A 2005 Canadian report, Consumer/Survivor Initiatives (CSIs): Impact, Outcomes & Effectiveness, found that peer support programs improve people's health outcomes and support recovery, as well as reduce the use of hospital, emergency and other expensive services. It also found that
- the mean number of days participants spent in the hospital dropped from about 48 to 4 days after becoming involved with a peer support program
- peer support programs saved more than $12 million in reduced hospital stays for three hospitals over one year’s time
- people with mental health problems who described themselves as "lonely" and were partnered with a peer mentor used an average of $20,300 less per person in hospital and emergency room services the year after they were discharged
1 Galanter, M. (1988). Research on social supports and mental illness. American Journal of Psychiatry, 145(10), 1270-1272.

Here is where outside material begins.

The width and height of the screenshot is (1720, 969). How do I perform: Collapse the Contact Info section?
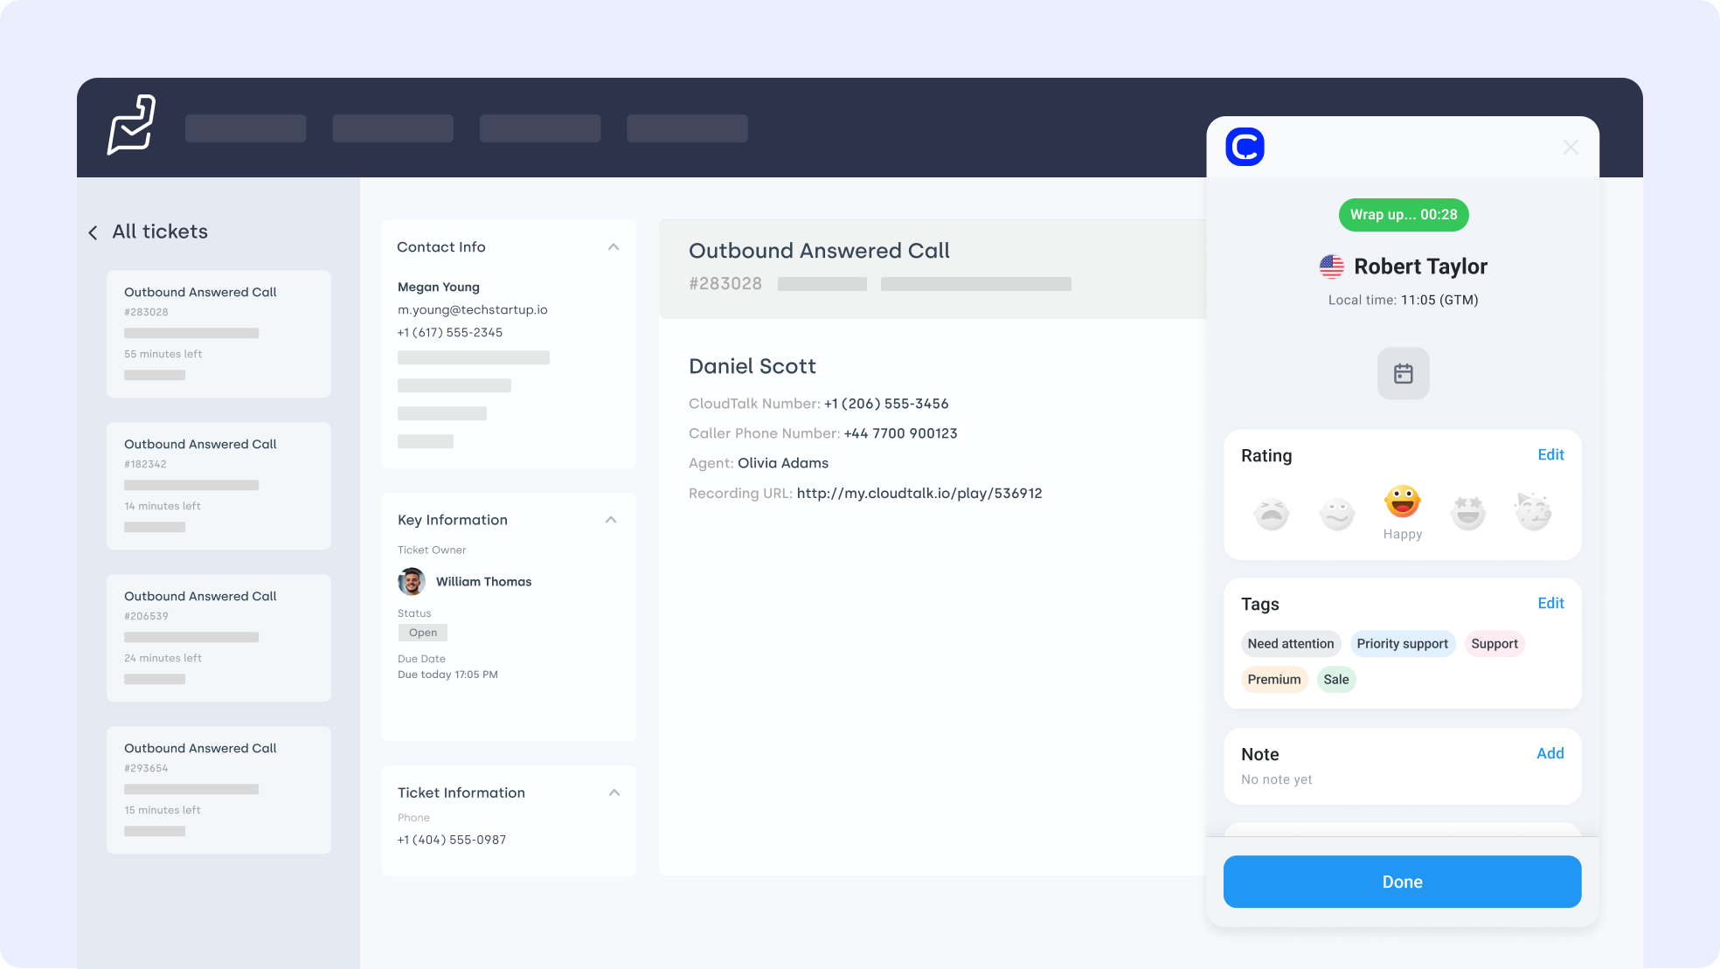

2 Rappaport, J., et al. (1992). Mutual help mechanisms in the empowerment of former mental patients. In D. Saleebey (Ed.), The strengths perspective in social work practice (84-97). White Plains, NY: Longman.
3 Markowitz, F., DeMasi, M., Knight, E., & Solka, L. (1996). The role of self-help in the recovery process. Paper presented at the 6th Annual Conference on State Mental Health Agency Research and Program Evaluation, Arlington, VA.
4 Dumont, J., & Jones, K. (2002, spring). Findings from a consumer/survivor defined alternative to psychiatric hospitalization. Outlook, 4-6.
5 Dumont, J., & Jones, K. (2002, spring). Findings from a consumer/survivor defined alternative to psychiatric hospitalization. Outlook, 4-6.
6 Campbell, J., (2004). Consumer/survivor-operated self help programs: A technical report. Washington, DC. U.S. Department of Health and Human Services and Substance Abuse and Mental Health Services Administration.